Arbottnas long history

There are remains dating back to the Bronze Age on the lands of Arbottna.

From the Iron Ages, a Viking settlement from 850 to around 1050 can be traced.
A large part of the current farmland was then underwater in shallow waters. The land uplift is about half a meter per century in our region, i.e., about five meters since the Viking Age.

A medieval owner was King Magnus 1 (Ladulås), who in 1278 donated a large part of Muskö to the bishopric of Strängnäs, which owned the island until the mid-1520s when Gustav Vasa confiscated churches and monasteries.

Arbottna’s new owner then became the crown, i.e., the royal family, who owned the estate until 1638.

The new owner was Carl Carlsson Gyllenhielm. He received the estate as a fief. He was the son of Charles IX and half-brother of Gustav II Adolf. He was appointed as the Chief Admiral in 1619, after twelve years of captivity in Poland. He built a manor house on the estate.

Three kilometers east of the estate lies the river port, a natural harbor used by the Swedish navy while waiting for the right wind.
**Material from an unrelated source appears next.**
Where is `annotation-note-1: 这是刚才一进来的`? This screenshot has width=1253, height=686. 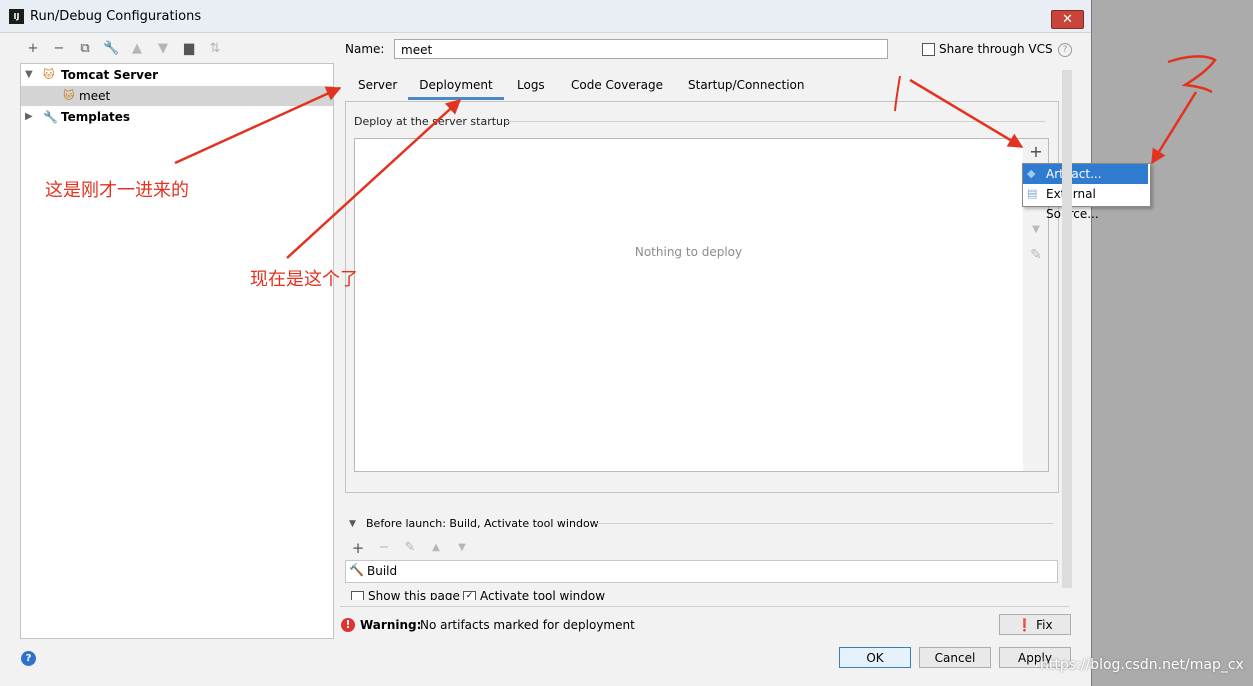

The naval harbor was Sweden’s maritime center for almost 200 years. Its medieval name was Alaesnap and later Elvsnaben.

Some historical dates related to the river port:
1442 Erik of Pomerania attacked Swedish ships anchored there.
1518 The Danish navy was stationed here. Christian II was king from 1520-1521.
1522 10 borrowed ships from Lübeck were here to be converted into
warships. Gustav Vasa was regent from 1521-1522.
1628 The warship Wasa sank on its way to Älvsnabben.
1630 About thirty ships sailed with sixteen squadrons of cavalry
and ninety-two companies of soldiers (15,000 men) to
participate in the Thirty Years’ War. Gustav II Adolf was king from 1611-1632.
1680 The harbor lost much of its
significance when Karlskrona was founded,
establishing Sweden’s new naval harbor there.

Chief Admiral C.C. Gyllenhielm could coordinate and supervise the transfer of troops and supplies needed for wars in Europe from Arbottna Manor. After his death, the estate passed to his widow C. Ribbing and nephew S. Bååt. The new owner after 1669 was Count O. Törnflyckt.
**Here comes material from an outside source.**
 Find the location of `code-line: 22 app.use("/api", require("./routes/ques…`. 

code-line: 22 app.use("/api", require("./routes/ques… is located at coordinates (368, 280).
In 1699, during King Charles XI’s reduction policy, the estate was annexed to the crown. The estate was mostly leased between 1700-1736, primarily to Törnflyckt.

In July 1709, almost all buildings on Muskö were burned down by Russian soldiers.

The owner after 1736 became Baron Hummerhjelm and from 1750, Secretary of State Segerlund, who was murdered on the estate. His daughter sold the estate to mirror manufacturer Hansson-Westerberg, who held Arbottna for ten years until 1769. The buyer was furniture dealer Adolf Ludvig Levin, who became the owner of large parts of Muskö.

A.L. Levin divided the properties into the then Arbottna and the newly formed manor Ludvigsberg in 1776. He created two entails with two of his younger sons as beneficiaries.

The manor house at Arbottna was built in the 1770s. The wing building was completed in 1802.

Adolf Ludvig Levin died in 1807 and was succeeded by his youngest son Fredrik Vilhelm. He inherited the entail with subsidiary farms: Gullboda, Mälby södergård, Älvsnabben, and Mickrum.

During his time, several farm buildings were constructed, including the smithy. He died at the age of 37. The estate was inherited by his son, Adolf Vilhelm, who died in 1896 at the age of ninety. During his tenure, a brickyard was established at Lövhagen, operational until the 1880s. It is now called Bruket. His son Johan Malcolm leased the estate for several years and was the trustee for twelve years until his death in 1908.

He renovated the manor house to its current appearance in the 1880s. He planted three rows of alder trees in the park.
He also set up a Catholic chapel for his wife Clementine, who hailed from Ecuador.

Johan Levin was wealthy, partly due to his marriage and reportedly due to winning a large casino jackpot on the Riviera. Arbottna saw unprecedented luxury during summer.

Many prominent guests visited the estate. Ministers…Ambassadors…Landowners…Officers…Businessmen were invited to extravagant parties.
The guests arrived by steamboat from Stockholm and were met at the pier with one or more of the estate’s carriages.
Well-groomed horses, harnesses with silver fittings, and black-lacquered carriages were often seen on the roads.

Johan Levin usually spent winters in Paris, where he passed away in 1908.

The last trustee of Arbottna was his son Georges, who was declared incompetent.

The estate was sold to Clas Malmborg in 1915 and inherited by his son Sixten in 1930, who sold it to the military in 1951.

A defense facility (Musköbasen) was built on the land, along with some facilities at Bjurshagen-Älvsnabben and the beginning of a road tunnel. The agriculture was leased out for about fifty years until Drömgården AB bought Arbottna in 2011.